Nunca pensó que su rostro era bonito. Sin embargo, sus grandes ojos verdes centelleaban y le daban un aire de ingenuidad que casi la hacían ver como un personaje de animé japonés. Su nariz muy pequeña para el resto de sus facciones, se veía como una discutible protuberancia bajos sus ojos. Ella no se consideraba atractiva en ninguna forma, pero su rostro siempre levantado y listo para dar pelea si la buscaban, le daba una apariencia hermosa. Era una chica agradable, de sonrisa fácil, pero de carácter difícil, sobre todo cuando se trataba de proteger a sus amados perros. No existía una furia peor que la suya cuando presenciaba un maltrato hacia algún canino.

Se miró de pasada en el espejo de su peinadora, pero no le dio mayor importancia a que el sweater y la falda no formaban precisamente una combinación adecuada.

— A quien no le guste, que mire a otro lado— era su respuesta cuando alguien hacía un comentario sobre su indumentaria. Para ella la ropa era solo un requisito social y lo llenaba con cualquier cosa.

Su madre jamás aprobó su forma de vestir y cuando estaban juntas hacían un contraste descomunal. Elinor siempre era correcta, nunca salió de su habitación sin la ropa, el maquillaje y el peinado perfectos. A veces Alex tenía la impresión de que su madre pasaba la noche sentada para no arrugar su ropa ni despeinar su cabello. No podría nunca ser de esa forma, ni lo deseaba.

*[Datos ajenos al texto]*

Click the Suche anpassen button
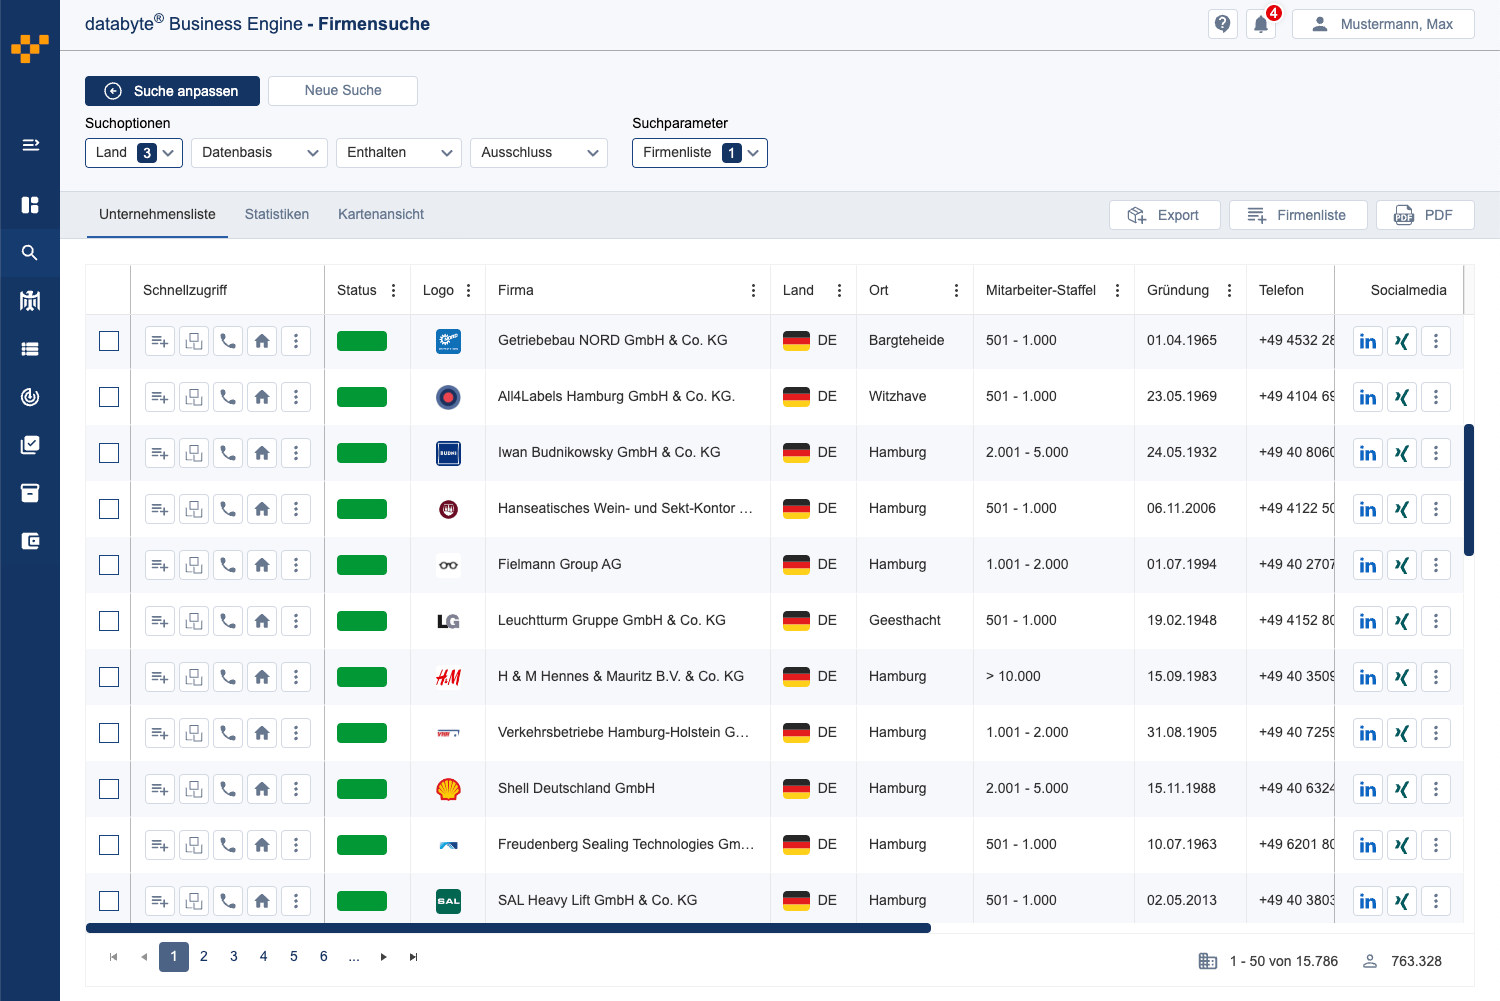This screenshot has height=1001, width=1500. [172, 90]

Sentía que en la vida había demasiadas cosas importantes como para pasarla pensando en la apariencia.

Y así vivió y creció. Algunas personas se quedaban sin palabras cuando se enteraban de que había vendido alguna pintura o antigüedad de la casa para comprar comida para sus perros o pagar facturas del veterinario. Y cuando alguien se lo comentaba, la mujer solo respondía encogiéndose de hombros y decía: "ni siquiera me gustaba, no lo escogí yo".

Aquel día justo antes de salir a su trabajo en esa empresa donde fungía como analista de sistemas, llegó Ariana, su amiga y compañera de trabajo, quien cada mañana la recogía en su auto para ir juntas a la oficina. La linda joven, siempre la ayudaba a atender a los perros antes de salir.

— ¡Hola, Alex! —gritó desde la puerta.

Alex respondió desde la cocina.

— ¡Acá! Ven a tomar café conmigo,

Como todos los días, antes de irse, las muchachas servían platos con croquetas para los chicos y llenaban los recipientes del agua. Si alguno requería algún medicamento o atención especial, ese era el momento para recibirlo.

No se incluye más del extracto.